● **What you are asked to do**
Starting at the first line and ending at the last, output the data exactly.
[[ Records for this task open ]]
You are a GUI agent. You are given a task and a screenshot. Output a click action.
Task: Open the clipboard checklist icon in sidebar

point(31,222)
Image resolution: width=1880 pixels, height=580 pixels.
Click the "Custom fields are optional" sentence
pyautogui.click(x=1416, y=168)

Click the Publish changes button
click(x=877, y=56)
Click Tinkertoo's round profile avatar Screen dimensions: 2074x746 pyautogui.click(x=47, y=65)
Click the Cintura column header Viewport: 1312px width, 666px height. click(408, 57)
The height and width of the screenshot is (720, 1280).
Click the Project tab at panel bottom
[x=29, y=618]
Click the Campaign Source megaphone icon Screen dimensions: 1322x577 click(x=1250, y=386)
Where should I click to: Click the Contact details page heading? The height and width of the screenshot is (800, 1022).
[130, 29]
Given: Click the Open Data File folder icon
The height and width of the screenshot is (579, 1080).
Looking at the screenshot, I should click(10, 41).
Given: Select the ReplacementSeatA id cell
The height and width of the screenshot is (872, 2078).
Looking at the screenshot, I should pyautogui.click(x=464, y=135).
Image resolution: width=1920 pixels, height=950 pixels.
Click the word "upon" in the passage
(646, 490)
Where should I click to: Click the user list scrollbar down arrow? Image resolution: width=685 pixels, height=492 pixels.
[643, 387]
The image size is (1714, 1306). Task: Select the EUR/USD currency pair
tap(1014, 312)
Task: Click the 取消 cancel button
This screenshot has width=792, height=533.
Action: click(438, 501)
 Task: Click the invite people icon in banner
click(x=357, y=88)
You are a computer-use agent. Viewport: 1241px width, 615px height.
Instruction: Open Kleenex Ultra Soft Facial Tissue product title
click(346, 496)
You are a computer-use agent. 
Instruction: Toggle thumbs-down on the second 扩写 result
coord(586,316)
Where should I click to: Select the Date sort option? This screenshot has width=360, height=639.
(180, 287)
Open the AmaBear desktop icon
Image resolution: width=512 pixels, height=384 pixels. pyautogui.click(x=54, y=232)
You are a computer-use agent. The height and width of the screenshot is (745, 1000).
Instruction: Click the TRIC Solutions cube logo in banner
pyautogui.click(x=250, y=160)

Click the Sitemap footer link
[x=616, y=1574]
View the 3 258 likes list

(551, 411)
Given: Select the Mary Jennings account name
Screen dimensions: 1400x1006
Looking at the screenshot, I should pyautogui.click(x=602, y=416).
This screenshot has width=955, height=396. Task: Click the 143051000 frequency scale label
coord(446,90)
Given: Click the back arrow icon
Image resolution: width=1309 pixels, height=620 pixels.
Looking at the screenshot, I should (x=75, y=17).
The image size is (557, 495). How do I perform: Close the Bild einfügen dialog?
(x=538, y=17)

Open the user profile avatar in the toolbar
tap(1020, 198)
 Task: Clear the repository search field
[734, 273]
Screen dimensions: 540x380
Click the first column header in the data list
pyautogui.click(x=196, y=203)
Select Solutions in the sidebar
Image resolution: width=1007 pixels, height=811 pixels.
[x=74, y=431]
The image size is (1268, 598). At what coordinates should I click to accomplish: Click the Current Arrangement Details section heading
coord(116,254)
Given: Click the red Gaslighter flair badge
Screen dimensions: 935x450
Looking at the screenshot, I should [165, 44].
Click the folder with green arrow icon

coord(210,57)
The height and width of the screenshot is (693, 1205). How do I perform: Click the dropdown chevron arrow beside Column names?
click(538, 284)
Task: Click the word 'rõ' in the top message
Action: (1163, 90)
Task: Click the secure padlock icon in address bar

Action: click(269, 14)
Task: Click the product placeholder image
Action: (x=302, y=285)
[[ Records for this task closed ]]
● **Response to the exercise**
You are a GUI agent. You are given a task and a screenshot. Output a click action.
Task: Open the clipboard checklist icon in sidebar

point(31,222)
Image resolution: width=1880 pixels, height=580 pixels.
Click the "Custom fields are optional" sentence
pyautogui.click(x=1416, y=168)

Click the Publish changes button
click(x=877, y=56)
Click Tinkertoo's round profile avatar Screen dimensions: 2074x746 pyautogui.click(x=47, y=65)
Click the Cintura column header Viewport: 1312px width, 666px height. click(408, 57)
The height and width of the screenshot is (720, 1280).
Click the Project tab at panel bottom
[x=29, y=618]
Click the Campaign Source megaphone icon Screen dimensions: 1322x577 click(x=1250, y=386)
Where should I click to: Click the Contact details page heading? The height and width of the screenshot is (800, 1022).
[130, 29]
Given: Click the Open Data File folder icon
The height and width of the screenshot is (579, 1080).
Looking at the screenshot, I should click(10, 41).
Given: Select the ReplacementSeatA id cell
The height and width of the screenshot is (872, 2078).
Looking at the screenshot, I should pyautogui.click(x=464, y=135).
Image resolution: width=1920 pixels, height=950 pixels.
Click the word "upon" in the passage
(646, 490)
Where should I click to: Click the user list scrollbar down arrow? Image resolution: width=685 pixels, height=492 pixels.
[643, 387]
The image size is (1714, 1306). Task: Select the EUR/USD currency pair
tap(1014, 312)
Task: Click the 取消 cancel button
This screenshot has width=792, height=533.
Action: click(438, 501)
 Task: Click the invite people icon in banner
click(x=357, y=88)
You are a computer-use agent. Viewport: 1241px width, 615px height.
Instruction: Open Kleenex Ultra Soft Facial Tissue product title
click(346, 496)
You are a computer-use agent. 
Instruction: Toggle thumbs-down on the second 扩写 result
coord(586,316)
Where should I click to: Select the Date sort option? This screenshot has width=360, height=639.
(180, 287)
Open the AmaBear desktop icon
Image resolution: width=512 pixels, height=384 pixels. pyautogui.click(x=54, y=232)
You are a computer-use agent. The height and width of the screenshot is (745, 1000).
Instruction: Click the TRIC Solutions cube logo in banner
pyautogui.click(x=250, y=160)

Click the Sitemap footer link
[x=616, y=1574]
View the 3 258 likes list

(551, 411)
Given: Select the Mary Jennings account name
Screen dimensions: 1400x1006
Looking at the screenshot, I should pyautogui.click(x=602, y=416).
This screenshot has width=955, height=396. Task: Click the 143051000 frequency scale label
coord(446,90)
Given: Click the back arrow icon
Image resolution: width=1309 pixels, height=620 pixels.
Looking at the screenshot, I should (x=75, y=17).
The image size is (557, 495). How do I perform: Close the Bild einfügen dialog?
(x=538, y=17)

Open the user profile avatar in the toolbar
tap(1020, 198)
 Task: Clear the repository search field
[734, 273]
Screen dimensions: 540x380
Click the first column header in the data list
pyautogui.click(x=196, y=203)
Select Solutions in the sidebar
Image resolution: width=1007 pixels, height=811 pixels.
[x=74, y=431]
The image size is (1268, 598). At what coordinates should I click to accomplish: Click the Current Arrangement Details section heading
coord(116,254)
Given: Click the red Gaslighter flair badge
Screen dimensions: 935x450
Looking at the screenshot, I should [165, 44].
Click the folder with green arrow icon

coord(210,57)
The height and width of the screenshot is (693, 1205). How do I perform: Click the dropdown chevron arrow beside Column names?
click(538, 284)
Task: Click the word 'rõ' in the top message
Action: (1163, 90)
Task: Click the secure padlock icon in address bar

Action: click(269, 14)
Task: Click the product placeholder image
Action: (x=302, y=285)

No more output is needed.